At 100m, the idea was to simply sprint the whole distance. For some this proved to be a matter of bounding heroically - for others of heavier gait, some ethereal custard would drag at our legs. Frustrating when you try your hardest and come last, so you have to feign an effortless defeat. Which is difficult when you can taste blood in your neck.
200m : Also a sprint event; so twice as many children end up red faced at the end. If the fat kid actually did sprint this one, instead of galumphing along in the oblivious lumber of the stubbornly unfit, he was prone to vomiting.
400m : The four hundred metres was the shortest track event to involve a measure of pacing yourself. The fact that you didn't have to sprint with your fingers splayed out like cocktail sticks stuck into a potato was amply counterbalanced by the fact you were running twice as fucking far.
800m : On a course that is a 300m circle, as was ours, this distance allows for the humiliation of "lapping". Watching the sport billies sail past and honking their disdain was irritating enough, but they would also sit down at the finish line and slow applaud the late arrivals.
1500m : Certainly the most annoying race from the mathematical point of view, falling pointlessly short of the 1600m that would have made a perfect geometric progression. After five laps of the 300m circle, it was more than a division between fast, slow and comical. Some would be lapped once, some lapped twice or more. Those getting lapped only once would secretly look down on those getting lapped more often; although they couldn't openly ridicule them, as Sport Billies are very territorial about bullying. The 1500m event would essentially boil down to the entire group watching the extremely unfit and obese kid do the last two laps on his own. A genuine Slim Fast moment.
written by Jo* Bl*th, approved by Log

With the advent of affordable pocket calculators (and pre "Daley Thompson's Decathlon") we devised a game of Track and Field that could be played anywhere, but usually in Maths lessons.

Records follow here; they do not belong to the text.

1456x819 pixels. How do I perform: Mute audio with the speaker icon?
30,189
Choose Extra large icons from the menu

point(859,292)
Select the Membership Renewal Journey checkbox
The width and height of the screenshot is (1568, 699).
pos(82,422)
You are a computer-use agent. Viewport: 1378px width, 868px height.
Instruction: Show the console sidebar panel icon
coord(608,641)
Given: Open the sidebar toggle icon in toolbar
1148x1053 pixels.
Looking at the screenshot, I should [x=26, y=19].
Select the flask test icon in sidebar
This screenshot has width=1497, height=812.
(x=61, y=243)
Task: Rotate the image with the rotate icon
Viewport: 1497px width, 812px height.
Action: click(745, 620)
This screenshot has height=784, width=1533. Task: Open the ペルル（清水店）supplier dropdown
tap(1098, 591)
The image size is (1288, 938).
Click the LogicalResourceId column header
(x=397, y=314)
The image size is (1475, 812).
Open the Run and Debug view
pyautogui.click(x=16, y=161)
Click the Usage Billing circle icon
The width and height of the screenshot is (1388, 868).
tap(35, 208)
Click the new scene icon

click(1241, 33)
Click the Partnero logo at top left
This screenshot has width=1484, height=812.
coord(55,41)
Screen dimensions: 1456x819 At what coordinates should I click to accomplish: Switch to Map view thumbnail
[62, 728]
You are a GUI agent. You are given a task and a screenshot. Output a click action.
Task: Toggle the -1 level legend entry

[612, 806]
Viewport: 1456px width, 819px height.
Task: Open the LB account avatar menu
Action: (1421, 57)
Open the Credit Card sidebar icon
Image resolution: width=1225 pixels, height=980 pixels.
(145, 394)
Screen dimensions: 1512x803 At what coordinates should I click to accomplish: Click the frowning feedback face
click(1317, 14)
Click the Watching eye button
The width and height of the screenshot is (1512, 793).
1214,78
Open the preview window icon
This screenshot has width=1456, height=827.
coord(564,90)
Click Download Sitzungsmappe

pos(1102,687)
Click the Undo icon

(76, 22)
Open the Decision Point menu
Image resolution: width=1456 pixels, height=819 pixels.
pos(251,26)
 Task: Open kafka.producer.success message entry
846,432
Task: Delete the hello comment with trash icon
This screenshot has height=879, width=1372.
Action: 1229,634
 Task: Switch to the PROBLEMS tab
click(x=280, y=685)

The game was a race to 100 on your calculator, by pressing '1++' and then the 'equals' key.

Longer events did take place but the '100m' was always a favourite.
written by Ch*is *aw*on, approved by Phil

Sometime at secondary school I invented the following method of escaping the horror of Track + Field:
1) don't give a shit that you come last

2) walk.
After about a week, maybe a quarter of the whole class had joined in this wonderfully un-knackering protest. I suddenly hit upon the idea when I realised that even a bollocking from the teacher for not trying was vastly preferable to actually running the damn race.